_Text section_
In the case of the miter shoot the 90 degrees has to be perfectly aligned to the plane trough as well. To plane the angles to perfection you need a good square. I like a machinist’s adjustable square such as a Starrett because it allows you to check 45° angles as well. You need a 05 or 05-1/2 Jack plane with a sharp iron that is not ground to a curve but rather straight across like a chisel. Check the edge with a square and decide how you need to correct. Throw the regulator away from the edge you want to remove more material from. In other words you are cocking the blade in the plane so that it takes more from one side that the other, the high side. You now place the plane down and work to get a continuous chip from end to end of the edge you are correcting. Check and correct some more.
On the miter shoot this will correct the stop block being square to the shooting box base. To make the two stop surfaces 90 degrees to each other requires short strokes to bring the high end down, then continuous strokes to get the edge straight. All the while, you need the keep the edge square to the face of the block. It takes some struggle but you will learn a lot in the process. The important thing is that you use the regulator to make a edge square to a face and not try to do it by eye.

_Exercise tasks_
(1) In the text on squaring edges with a plane, what kind of plane does the method require?
(2) Reproduce the records from the line containing "Open the Blogs icon in the sidebar" down to the line containing "Action: [x=1293, y=691]", both included, with "likes list" changed to "reactions list" and everything else left as it is.

_Exercise input_
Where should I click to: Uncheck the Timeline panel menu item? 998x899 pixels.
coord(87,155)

---

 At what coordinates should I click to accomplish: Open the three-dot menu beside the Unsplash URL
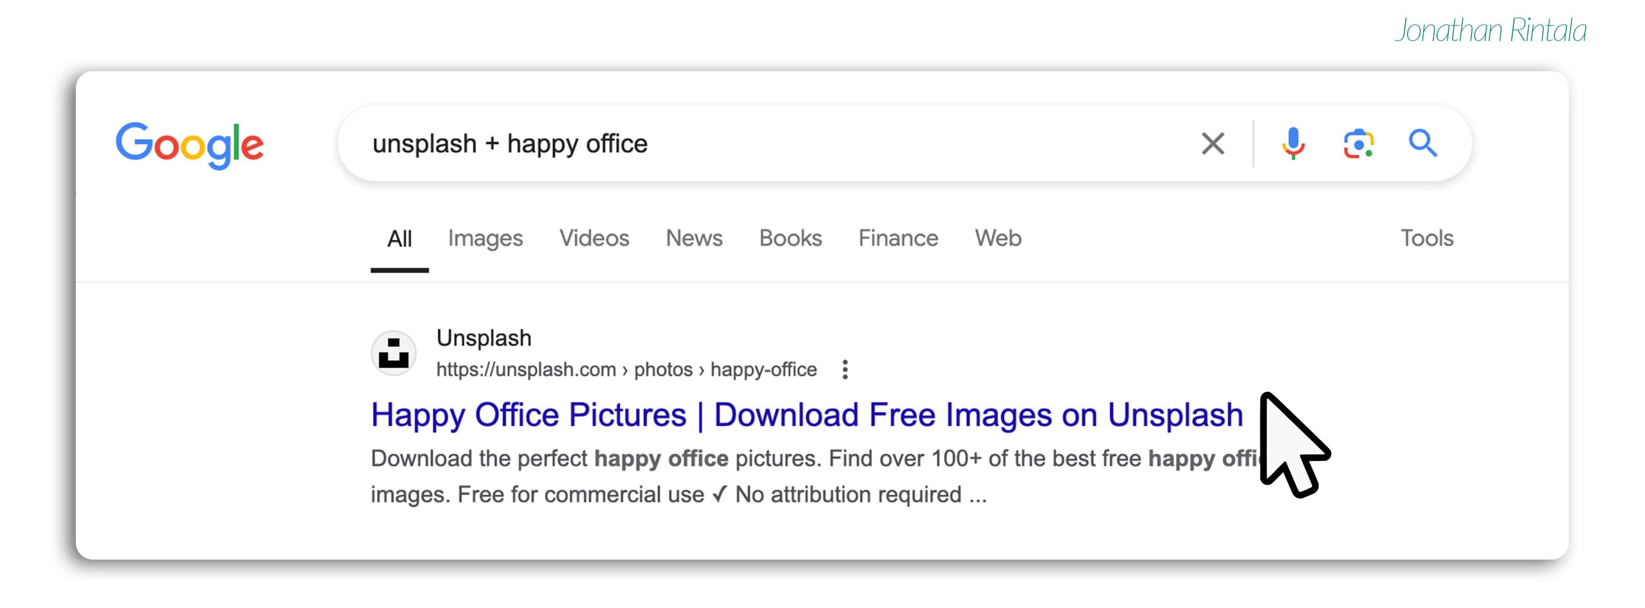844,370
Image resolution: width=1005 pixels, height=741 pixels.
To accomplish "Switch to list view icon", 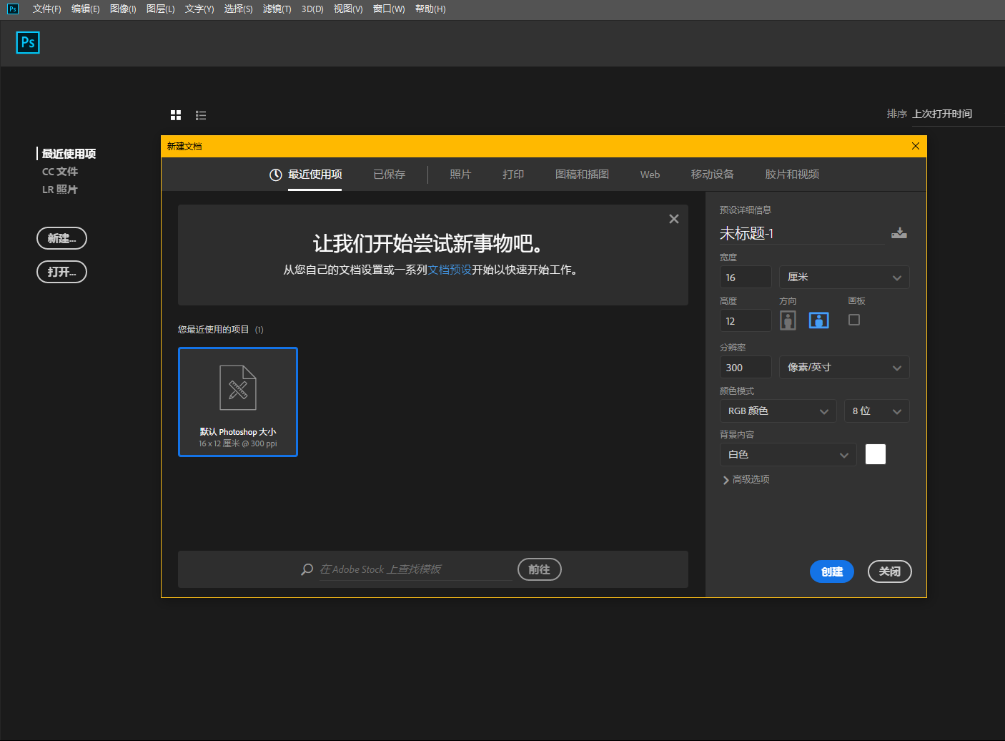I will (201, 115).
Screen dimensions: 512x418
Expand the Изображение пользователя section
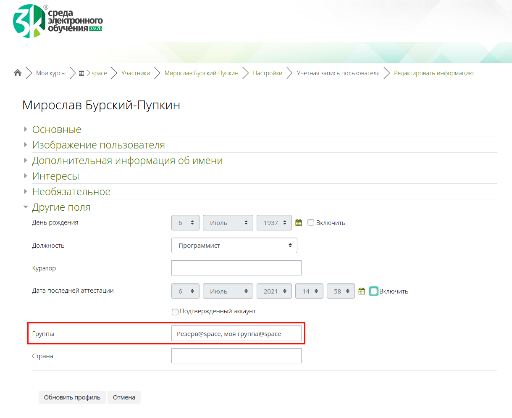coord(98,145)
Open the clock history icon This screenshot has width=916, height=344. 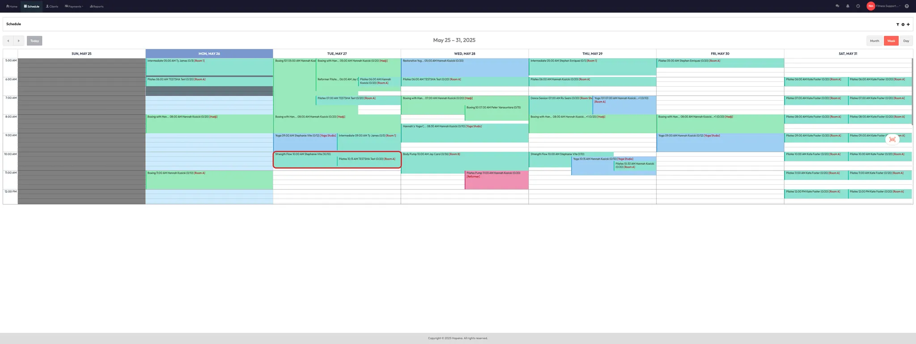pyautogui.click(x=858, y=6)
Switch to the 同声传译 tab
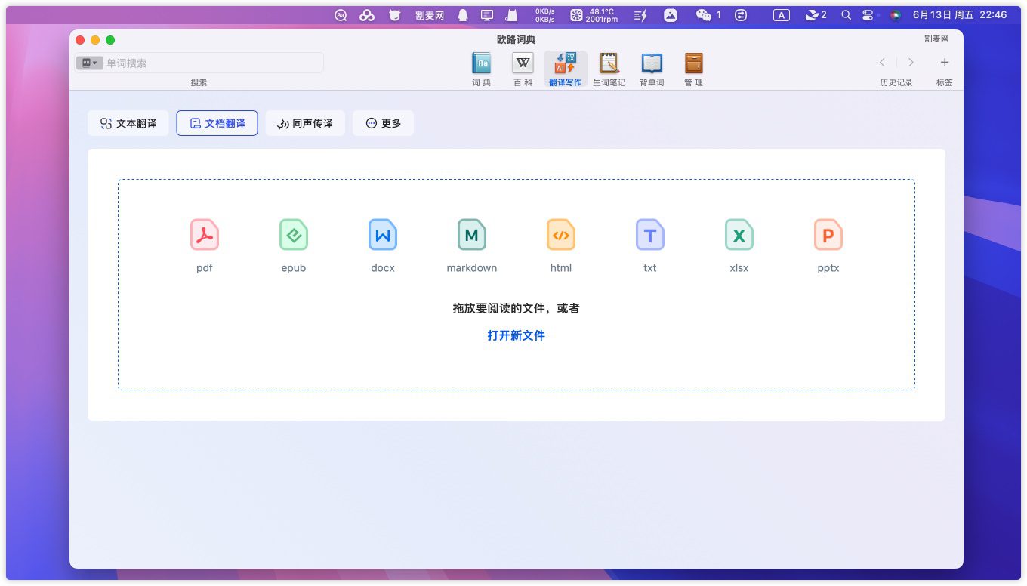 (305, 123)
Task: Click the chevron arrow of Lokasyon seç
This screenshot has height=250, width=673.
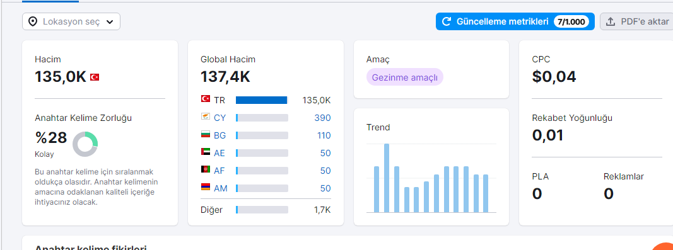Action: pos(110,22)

...

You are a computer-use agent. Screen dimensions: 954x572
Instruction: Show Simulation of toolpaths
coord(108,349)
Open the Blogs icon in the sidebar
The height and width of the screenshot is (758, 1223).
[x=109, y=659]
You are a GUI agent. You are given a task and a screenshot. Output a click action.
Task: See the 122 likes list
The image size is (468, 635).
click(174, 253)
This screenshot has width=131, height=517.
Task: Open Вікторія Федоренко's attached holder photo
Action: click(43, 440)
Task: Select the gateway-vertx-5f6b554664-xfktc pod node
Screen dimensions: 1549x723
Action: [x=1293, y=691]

_Worked answers_
(1) A 05 or 05-1/2 Jack plane with a sharp iron ground straight across like a chisel.

(2)
Open the Blogs icon in the sidebar
The height and width of the screenshot is (758, 1223).
[x=109, y=659]
You are a GUI agent. You are given a task and a screenshot. Output a click action.
Task: See the 122 reactions list
The image size is (468, 635).
click(174, 253)
This screenshot has width=131, height=517.
Task: Open Вікторія Федоренко's attached holder photo
Action: click(43, 440)
Task: Select the gateway-vertx-5f6b554664-xfktc pod node
Screen dimensions: 1549x723
Action: [x=1293, y=691]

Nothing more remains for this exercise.